News wire services are reporting, and the American News Media echoes are screaming: “Radical cleric al-Sadr tells followers to attack Americans

yet, cited translations (to English) of the original text are more nuanced:

You, the Iraqi army and police forces: do not walk alongside the occupiers, because they are your archenemy

God has ordered you to be patient in front of your enemy, and unify your efforts against them — not against the sons of Iraq... You must [endeavor to] protect and build Iraq [ie., a nation not under Foreign Occupation?]

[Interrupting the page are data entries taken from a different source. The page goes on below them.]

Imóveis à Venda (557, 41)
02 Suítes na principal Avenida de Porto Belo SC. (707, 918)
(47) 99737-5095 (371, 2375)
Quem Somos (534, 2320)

reports subsequent to this statement have Shi'ites, in particular, making conspicuous efforts to display the flag of IRAQ on buildings and vehicles; as well as making pilgrimages carrying Iraqi flags to cities such as Najaf, etc.

it would be useful, professor, if you would be so kind as to translate and comment on the original text written my M. al-Sadr, s'il vous plait.

 
At 3:20 PM, Blogger Filostrato said...

Six Canadian soldiers were killed today in Afghanistan. Reports are a bit sketchy, but their deaths were caused by an explosion.

It kind of put a crimp in Conservative Prime Minister Stephen Harper's "celebrations" at the Vimy war memorial in France. Many think he's trying to ramp up war fever so that he can call an election and be swept into power on a wave of patriotic ferver. He finds his minority status in parliament a tad restrictive, since he can't do whatever he wants.

Six more dead young people. A complete and utter waste.

 
At 6:05 PM, Blogger McCutchen said...

As Muqtada puts thousands into the streets of Najaf to demand US withdrawal, 10 U.S. troops die in Iraq; 6 on Easter Sunday .

If reports that Sistani and Sadr have reconciled or at least arrived at a modus vivendi, I fear that Bush is just one fatwa away from his own Operation Anabasis by which time his only remaining supporters may indeed be Barney and Laura.

By then I imagine Bush will heed the advice of Juan Cole, the Council on Foreign Relations, the ISG, and a host of other experts (not to mention the American people) and will set a new "course" of diplomatic engagement, and US military disengagement


By then American combat capability and diplomatic influence will have sunk far beneath their present, historic nadir.